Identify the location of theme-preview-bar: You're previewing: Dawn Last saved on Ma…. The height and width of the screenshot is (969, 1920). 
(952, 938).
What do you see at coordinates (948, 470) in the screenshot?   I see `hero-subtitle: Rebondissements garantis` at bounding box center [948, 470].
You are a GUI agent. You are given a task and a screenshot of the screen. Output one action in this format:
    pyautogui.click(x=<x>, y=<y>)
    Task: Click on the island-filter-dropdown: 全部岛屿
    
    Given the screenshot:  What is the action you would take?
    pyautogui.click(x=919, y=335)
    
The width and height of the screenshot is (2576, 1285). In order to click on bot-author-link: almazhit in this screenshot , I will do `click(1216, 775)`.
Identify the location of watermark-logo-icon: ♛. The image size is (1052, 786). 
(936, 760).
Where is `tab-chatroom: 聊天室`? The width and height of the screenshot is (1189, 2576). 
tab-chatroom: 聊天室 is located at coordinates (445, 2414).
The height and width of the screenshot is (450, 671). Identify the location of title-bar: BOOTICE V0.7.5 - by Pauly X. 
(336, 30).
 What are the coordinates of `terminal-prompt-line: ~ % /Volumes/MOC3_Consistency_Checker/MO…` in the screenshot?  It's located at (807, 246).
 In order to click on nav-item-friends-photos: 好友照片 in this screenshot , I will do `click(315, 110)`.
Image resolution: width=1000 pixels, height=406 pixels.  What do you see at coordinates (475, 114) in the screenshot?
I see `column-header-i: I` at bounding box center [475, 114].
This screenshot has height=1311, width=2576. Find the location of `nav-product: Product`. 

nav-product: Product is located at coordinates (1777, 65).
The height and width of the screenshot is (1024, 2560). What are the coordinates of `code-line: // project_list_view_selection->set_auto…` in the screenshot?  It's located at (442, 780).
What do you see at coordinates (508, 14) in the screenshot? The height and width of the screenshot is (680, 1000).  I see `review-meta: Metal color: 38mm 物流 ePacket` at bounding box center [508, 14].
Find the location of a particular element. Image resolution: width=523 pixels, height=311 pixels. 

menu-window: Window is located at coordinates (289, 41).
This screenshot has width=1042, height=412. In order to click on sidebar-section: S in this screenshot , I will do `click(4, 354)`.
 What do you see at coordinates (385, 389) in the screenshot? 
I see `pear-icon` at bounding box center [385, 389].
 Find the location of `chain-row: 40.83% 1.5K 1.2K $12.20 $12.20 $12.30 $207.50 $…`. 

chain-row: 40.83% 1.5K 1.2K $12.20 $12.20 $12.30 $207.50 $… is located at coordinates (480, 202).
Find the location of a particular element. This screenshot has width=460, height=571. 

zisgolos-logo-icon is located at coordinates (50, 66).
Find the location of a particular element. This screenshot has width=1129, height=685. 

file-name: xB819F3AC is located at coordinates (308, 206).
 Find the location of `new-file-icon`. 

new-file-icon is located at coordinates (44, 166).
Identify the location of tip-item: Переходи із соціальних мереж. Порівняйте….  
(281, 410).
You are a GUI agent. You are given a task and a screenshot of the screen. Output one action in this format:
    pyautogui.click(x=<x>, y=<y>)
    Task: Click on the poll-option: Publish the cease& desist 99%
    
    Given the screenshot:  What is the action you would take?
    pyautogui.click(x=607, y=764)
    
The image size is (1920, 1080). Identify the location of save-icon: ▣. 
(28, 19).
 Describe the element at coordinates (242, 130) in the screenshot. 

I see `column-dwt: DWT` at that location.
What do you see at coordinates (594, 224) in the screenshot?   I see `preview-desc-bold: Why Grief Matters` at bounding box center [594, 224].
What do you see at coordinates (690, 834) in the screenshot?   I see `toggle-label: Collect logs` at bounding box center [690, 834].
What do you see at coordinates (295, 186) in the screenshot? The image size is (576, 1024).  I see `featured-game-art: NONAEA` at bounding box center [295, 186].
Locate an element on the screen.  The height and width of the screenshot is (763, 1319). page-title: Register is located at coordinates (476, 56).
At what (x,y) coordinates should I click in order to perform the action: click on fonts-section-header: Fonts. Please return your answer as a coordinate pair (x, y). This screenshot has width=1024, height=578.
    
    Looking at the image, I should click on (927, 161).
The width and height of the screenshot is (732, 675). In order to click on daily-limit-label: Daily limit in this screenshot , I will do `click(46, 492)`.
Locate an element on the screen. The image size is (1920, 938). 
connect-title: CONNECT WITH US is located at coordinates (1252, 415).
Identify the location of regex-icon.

▶ **What to produce**: Could you render every line of the material above as a JSON list of strings, one string per line, leaving out blank lines?

▶ **Task solution**:
[
  "Identify the location of theme-preview-bar: You're previewing: Dawn Last saved on Ma…. The height and width of the screenshot is (969, 1920). ",
  "(952, 938).",
  "What do you see at coordinates (948, 470) in the screenshot?   I see `hero-subtitle: Rebondissements garantis` at bounding box center [948, 470].",
  "You are a GUI agent. You are given a task and a screenshot of the screen. Output one action in this format:",
  "    pyautogui.click(x=<x>, y=<y>)",
  "    Task: Click on the island-filter-dropdown: 全部岛屿",
  "    Given the screenshot:  What is the action you would take?",
  "    pyautogui.click(x=919, y=335)",
  "The width and height of the screenshot is (2576, 1285). In order to click on bot-author-link: almazhit in this screenshot , I will do `click(1216, 775)`.",
  "Identify the location of watermark-logo-icon: ♛. The image size is (1052, 786). ",
  "(936, 760).",
  "Where is `tab-chatroom: 聊天室`? The width and height of the screenshot is (1189, 2576). ",
  "tab-chatroom: 聊天室 is located at coordinates (445, 2414).",
  "The height and width of the screenshot is (450, 671). Identify the location of title-bar: BOOTICE V0.7.5 - by Pauly X. ",
  "(336, 30).",
  " What are the coordinates of `terminal-prompt-line: ~ % /Volumes/MOC3_Consistency_Checker/MO…` in the screenshot?  It's located at (807, 246).",
  " In order to click on nav-item-friends-photos: 好友照片 in this screenshot , I will do `click(315, 110)`.",
  "Image resolution: width=1000 pixels, height=406 pixels.  What do you see at coordinates (475, 114) in the screenshot?",
  "I see `column-header-i: I` at bounding box center [475, 114].",
  "This screenshot has height=1311, width=2576. Find the location of `nav-product: Product`. ",
  "nav-product: Product is located at coordinates (1777, 65).",
  "The height and width of the screenshot is (1024, 2560). What are the coordinates of `code-line: // project_list_view_selection->set_auto…` in the screenshot?  It's located at (442, 780).",
  "What do you see at coordinates (508, 14) in the screenshot? The height and width of the screenshot is (680, 1000).  I see `review-meta: Metal color: 38mm 物流 ePacket` at bounding box center [508, 14].",
  "Find the location of a particular element. Image resolution: width=523 pixels, height=311 pixels. ",
  "menu-window: Window is located at coordinates (289, 41).",
  "This screenshot has width=1042, height=412. In order to click on sidebar-section: S in this screenshot , I will do `click(4, 354)`.",
  " What do you see at coordinates (385, 389) in the screenshot? ",
  "I see `pear-icon` at bounding box center [385, 389].",
  " Find the location of `chain-row: 40.83% 1.5K 1.2K $12.20 $12.20 $12.30 $207.50 $…`. ",
  "chain-row: 40.83% 1.5K 1.2K $12.20 $12.20 $12.30 $207.50 $… is located at coordinates (480, 202).",
  "Find the location of a particular element. This screenshot has width=460, height=571. ",
  "zisgolos-logo-icon is located at coordinates (50, 66).",
  "Find the location of a particular element. This screenshot has width=1129, height=685. ",
  "file-name: xB819F3AC is located at coordinates (308, 206).",
  " Find the location of `new-file-icon`. ",
  "new-file-icon is located at coordinates (44, 166).",
  "Identify the location of tip-item: Переходи із соціальних мереж. Порівняйте….  ",
  "(281, 410).",
  "You are a GUI agent. You are given a task and a screenshot of the screen. Output one action in this format:",
  "    pyautogui.click(x=<x>, y=<y>)",
  "    Task: Click on the poll-option: Publish the cease& desist 99%",
  "    Given the screenshot:  What is the action you would take?",
  "    pyautogui.click(x=607, y=764)",
  "The image size is (1920, 1080). Identify the location of save-icon: ▣. ",
  "(28, 19).",
  " Describe the element at coordinates (242, 130) in the screenshot. ",
  "I see `column-dwt: DWT` at that location.",
  "What do you see at coordinates (594, 224) in the screenshot?   I see `preview-desc-bold: Why Grief Matters` at bounding box center [594, 224].",
  "What do you see at coordinates (690, 834) in the screenshot?   I see `toggle-label: Collect logs` at bounding box center [690, 834].",
  "What do you see at coordinates (295, 186) in the screenshot? The image size is (576, 1024).  I see `featured-game-art: NONAEA` at bounding box center [295, 186].",
  "Locate an element on the screen.  The height and width of the screenshot is (763, 1319). page-title: Register is located at coordinates (476, 56).",
  "At what (x,y) coordinates should I click in order to perform the action: click on fonts-section-header: Fonts. Please return your answer as a coordinate pair (x, y). This screenshot has width=1024, height=578.",
  "    Looking at the image, I should click on (927, 161).",
  "The width and height of the screenshot is (732, 675). In order to click on daily-limit-label: Daily limit in this screenshot , I will do `click(46, 492)`.",
  "Locate an element on the screen. The image size is (1920, 938). ",
  "connect-title: CONNECT WITH US is located at coordinates (1252, 415).",
  "Identify the location of regex-icon."
]